What the task requires
Could you repeat the rows below, substituting "heart icon" for "star icon" and changing nothing else, with the pictures left out?

--- start Dataset records ---

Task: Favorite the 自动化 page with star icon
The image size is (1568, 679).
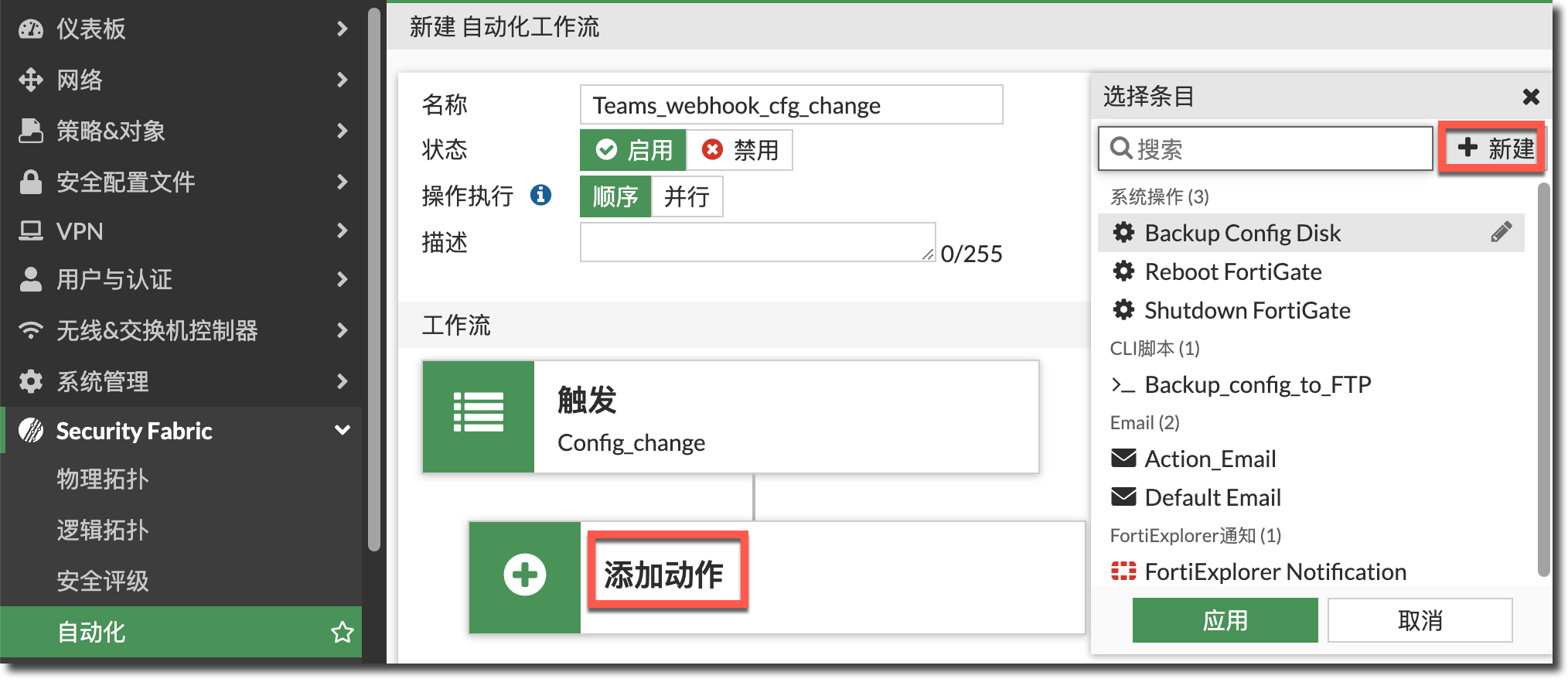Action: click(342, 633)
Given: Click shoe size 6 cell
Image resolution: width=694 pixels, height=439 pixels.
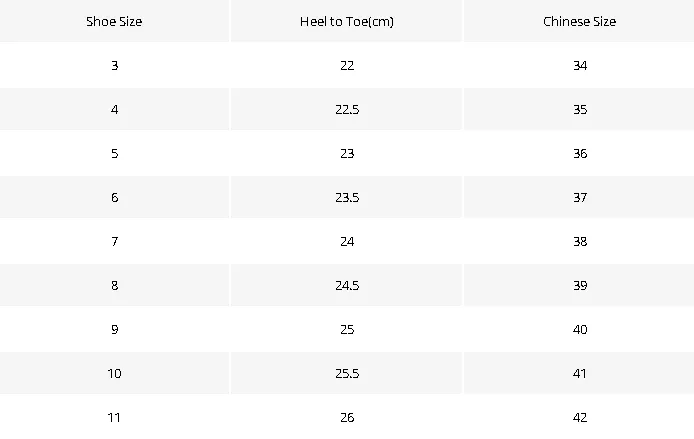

--- end Dataset records ---

Written answer
Task: Favorite the 自动化 page with heart icon
The image size is (1568, 679).
Action: click(342, 633)
Given: Click shoe size 6 cell
Image resolution: width=694 pixels, height=439 pixels.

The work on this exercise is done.